Pihak Istana apakah meminta pendapat Anda?
Kami diundang ketika sudah matang. Keterlibatannya tidak partisipatif. Padahal sebuah regulasi itu mestinya melibatkan masyarakat. Kami tidak pernah dlibatkan, malah mereka sembunyi-sembunyi. Kami tidak tahu daftar inventarisasi masalahnya dan apa landasan filosofisnya.
Ada usaha untuk meredam penolakan Omnibus Law?

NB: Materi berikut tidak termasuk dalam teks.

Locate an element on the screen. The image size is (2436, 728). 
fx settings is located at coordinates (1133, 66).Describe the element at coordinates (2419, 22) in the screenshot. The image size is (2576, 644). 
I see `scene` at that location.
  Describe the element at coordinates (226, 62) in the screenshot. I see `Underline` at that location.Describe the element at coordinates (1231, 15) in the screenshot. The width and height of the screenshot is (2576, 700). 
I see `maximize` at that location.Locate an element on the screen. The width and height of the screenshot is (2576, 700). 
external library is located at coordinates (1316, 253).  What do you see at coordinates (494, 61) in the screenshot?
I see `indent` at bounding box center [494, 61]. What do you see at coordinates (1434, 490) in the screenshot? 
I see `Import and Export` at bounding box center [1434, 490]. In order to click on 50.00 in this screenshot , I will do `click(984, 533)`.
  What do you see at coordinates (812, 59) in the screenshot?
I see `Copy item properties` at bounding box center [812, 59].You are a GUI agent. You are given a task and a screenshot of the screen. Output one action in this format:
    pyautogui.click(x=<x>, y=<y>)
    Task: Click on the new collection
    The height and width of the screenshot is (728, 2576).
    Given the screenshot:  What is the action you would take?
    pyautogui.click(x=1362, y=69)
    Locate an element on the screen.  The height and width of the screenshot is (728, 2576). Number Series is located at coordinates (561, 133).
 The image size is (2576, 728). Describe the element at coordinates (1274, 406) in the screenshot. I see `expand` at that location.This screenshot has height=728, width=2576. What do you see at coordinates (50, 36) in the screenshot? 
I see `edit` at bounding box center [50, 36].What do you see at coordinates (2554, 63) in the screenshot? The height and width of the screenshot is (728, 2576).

Represi dan ancaman terus menerus kami hadapi. Misalnya ketika ada aksi, kami dibenturkan dengan masyarakat. Ada juga sekelompok orang yang aksi melakukan pembakaran dekat kantor kami. Kami juga sering mendapat telepon orang tidak dikenal, bahkan kami dicari-cari sampai datang ke pabrik. Catat! Kami ini tidak dibayar oleh siapa pun. Kami tidak dibekingi siapapun, kecuali ini atas dasar kegelisahan kami melihat realita penderitaan rakyat.
Saya ditelepon sama orang tidak dikenal yang memberitahu agar tidak usah melakukan penolakan terhadap Omnibus law. Kami meyakni bahwa pasti ada upaya jahat ketika melihat perjuangan kami massif dan meluas. Meski begitu kami juga yakin, apapun yang kami lakukan bukan semata-mata buat kepentingan pribadi tapi untuk kepentingan orang banyak. Selamat Hari Buruh Sedunia.